In the 70s, a number of existing mathematical tools was evaluated and dropped. Usually, they did not explicitly reflect the hierarchy of subsystems or did not provide sufficient flexibility for representation of dynamic subsystems. For example, these deficiencies are inherent to the representation of trajectories and networks as graphs. At that point, a linguistic representation was considered as a candidate. Indeed, a trajectory is a finite sequence of planning steps of an entity while a string is a finite sequence of symbols. It seems reasonable to represent trajectories as formal strings of symbols. In this case, a set of trajectories could be represented as a formal language. The next question to be answered was how to represent the hierarchies via languages. It was quite a surprise when we realized that the linguistic representation of hierarchies is most natural. Indeed, a set of dynamic subsystems could be represented as a hierarchy of formal languages where each sentence, a group of words (a string of symbols), of the lower level language corresponds to a word in the higher level one. This is a routine procedure in our natural language. For example, the phrase: "A man who teaches students" introduces the hierarchy of languages. Symbols of the lower-level language may include all the English words except "professor". A higher-level language might be the same language with addition of one extra word "professor" which is simply a short designation for "A-man-who-teaches-students". Note that the hierarchical architecture of natural languages and related approaches adopted in LG are examples of the general semiotic mechanism of multiresolution introduced later by Meystel (1996a, 1996b).

The key question remained: what are the specific languages to be used for the model? In the 50s through 70s, a formal syntactic approach to the investigation of properties of natural language resulted in the fast development of the theory of formal languages by Chomsky (1963), Ginsburg (1966), Hopcroft and Ullman (1979), and others. This development provided an interesting opportunity for dissemination of this approach to different areas. In particular, there came an idea of analogous linguistic representation of physical images (Fig.1.5). This idea was successfully developed into syntactic methods of pattern recognition by Narasimhan (1966), Fu (1974, 1982) and Pavlidis (1977), and picture description languages by Shaw (1969), Feder (1971) and Rosenfeld (1979). The Plex languages introduced by Feder (1971) demonstrated a particular descriptive power. In a usual string of symbols, every symbol is connected only with two neighbors, left and right. It has two attaching points. In Plex languages, a symbol called NAPE (an n Attaching-Point Entity) can have an arbitrary number n of attaching points for joining to other symbols. The resulting strings represent general higher-dimensional patterns that allow us to generate images that represent trees, sophisticated chemical formulas, electrical circuits, etc. Something similar could be done in LG with trajectories and networks.

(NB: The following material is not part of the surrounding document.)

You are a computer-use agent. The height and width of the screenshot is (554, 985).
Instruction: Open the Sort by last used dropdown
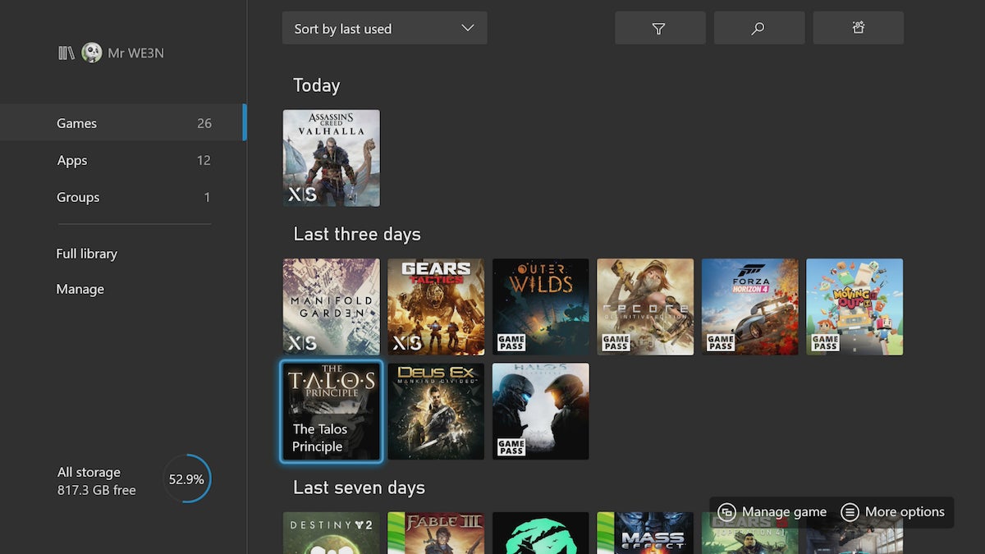(369, 27)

Searching for adequate mathematical tools formalizing heuristics, we transformed the idea of linguistic representation of complex natural and artificial images into the idea of similar representation of complex hierarchical systems (Stilman, 1981, 1984b, 1985a, 1985b, 1985c, 1992). However, the appropriate languages should have had more sophisticated and flexible attributes than languages usually used for pattern description. Origin of such languages can be traced back to research on programmed attribute grammars by Knuth (1968), Rozenkrantz (1969) and others. In this respect, special attention should be paid to the results of N.Volchenkov (1979) and L.Kuzin (1979). Volchenkov developed incredibly powerful generating grammars, which he called BUPPG. A modification and generalization of these grammars (Stilman, 1993a, 1993b) allowed us to generate languages that met all the requirements for representation of dynamic hierarchies. This modification, named controlled grammars (Chapter 8), allowed us to use them as a universal tool on all levels of LG and formally prove correctness and completeness of the generated languages, and evaluate their running time (Chapters 8-12, and 14). A new version of controlled grammars is considered in (Yakhnis V., Yakhnis A. and Stilman B., 1996, 1997).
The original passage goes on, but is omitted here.